Task goal
In the records that follow, locate every line with "Select" and extract it.

Task inputs
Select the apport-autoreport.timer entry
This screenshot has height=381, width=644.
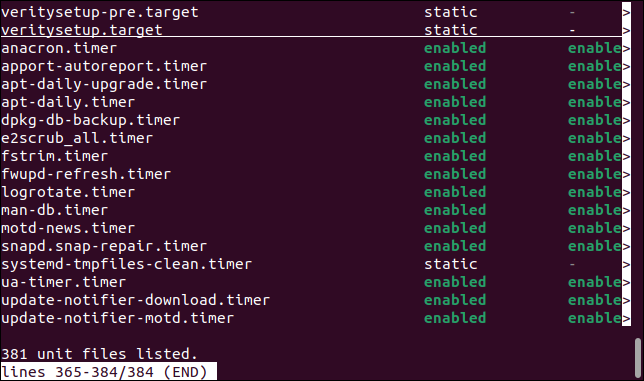104,67
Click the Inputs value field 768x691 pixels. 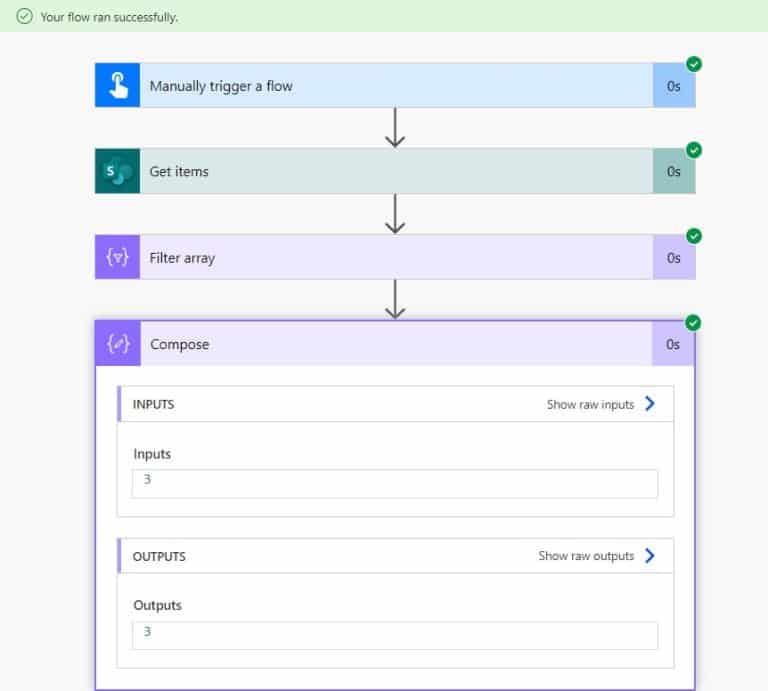click(395, 484)
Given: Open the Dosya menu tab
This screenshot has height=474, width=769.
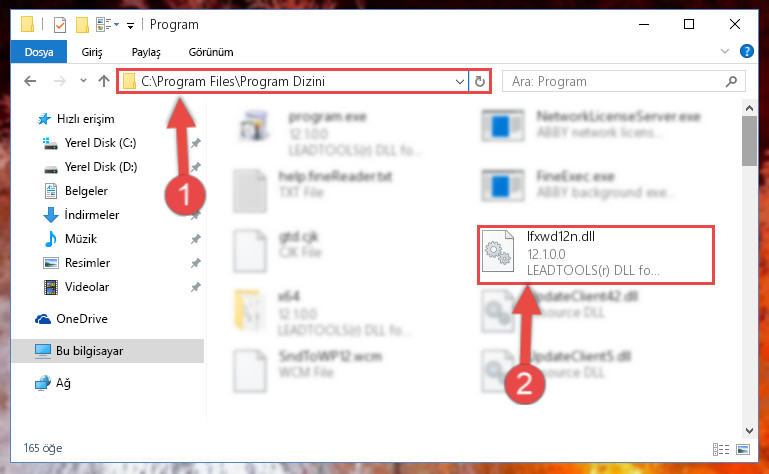Looking at the screenshot, I should (39, 52).
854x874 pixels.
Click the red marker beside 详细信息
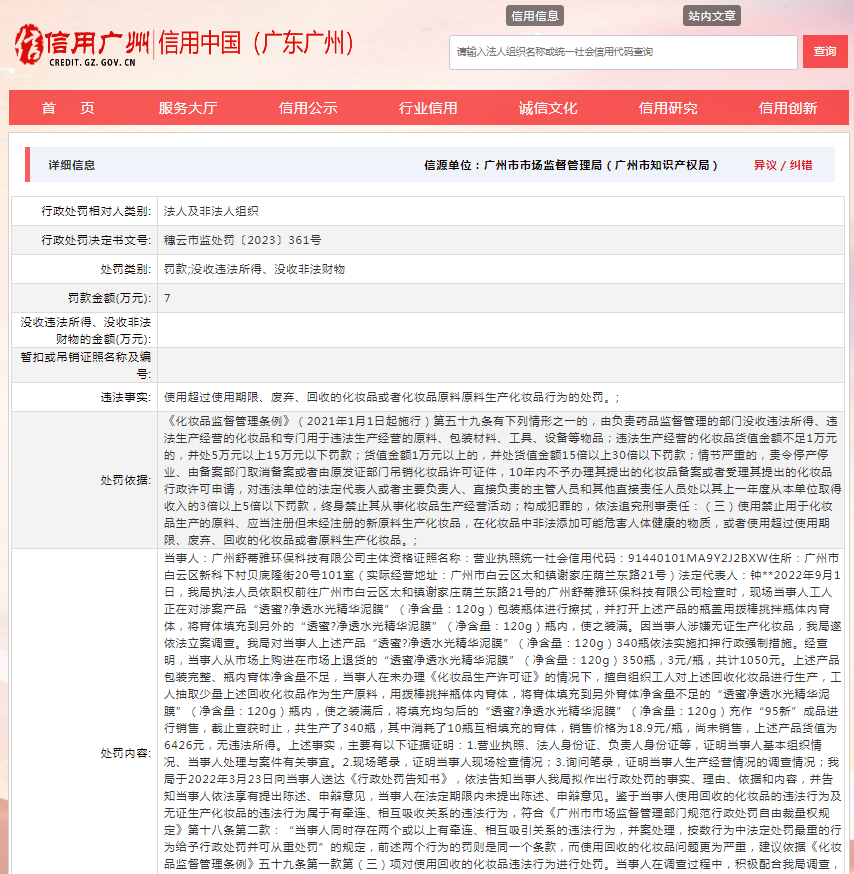tap(29, 165)
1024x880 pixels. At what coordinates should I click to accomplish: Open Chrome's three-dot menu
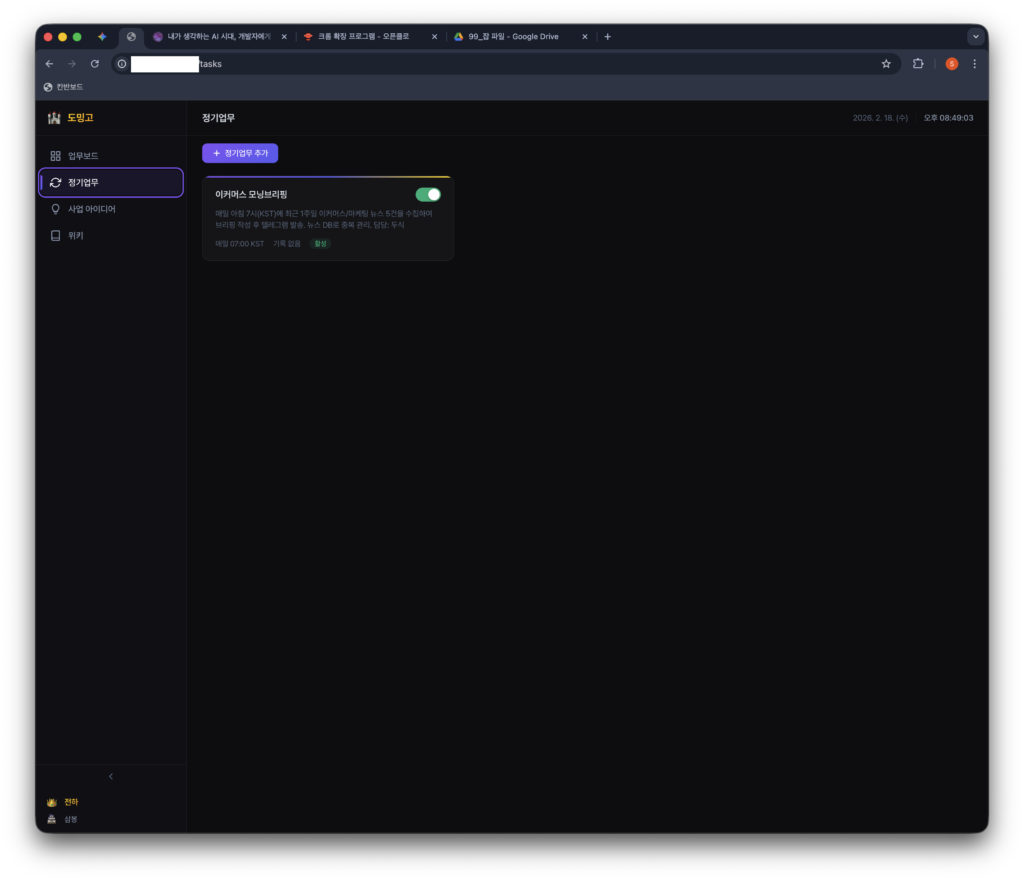(974, 64)
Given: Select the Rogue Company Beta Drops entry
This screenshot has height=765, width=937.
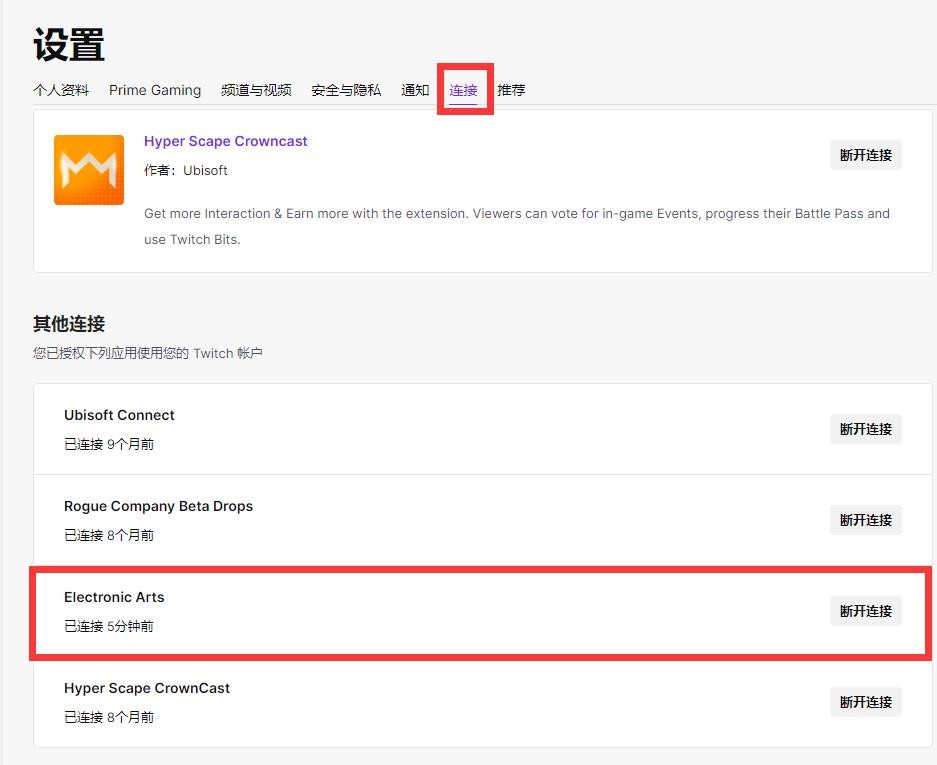Looking at the screenshot, I should [158, 506].
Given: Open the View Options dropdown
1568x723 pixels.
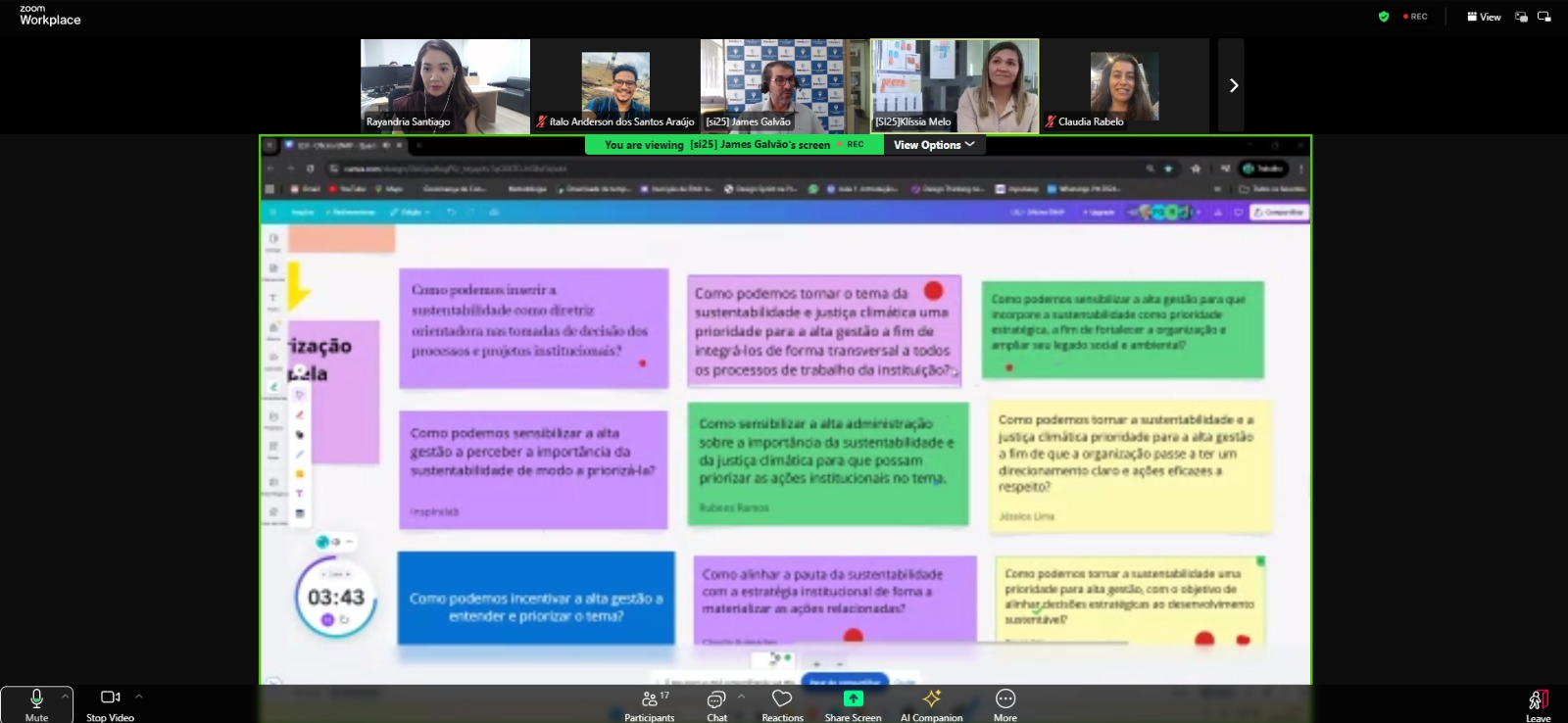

Written reply
Select the apport-autoreport.timer entry
Given: Select the Rogue Company Beta Drops entry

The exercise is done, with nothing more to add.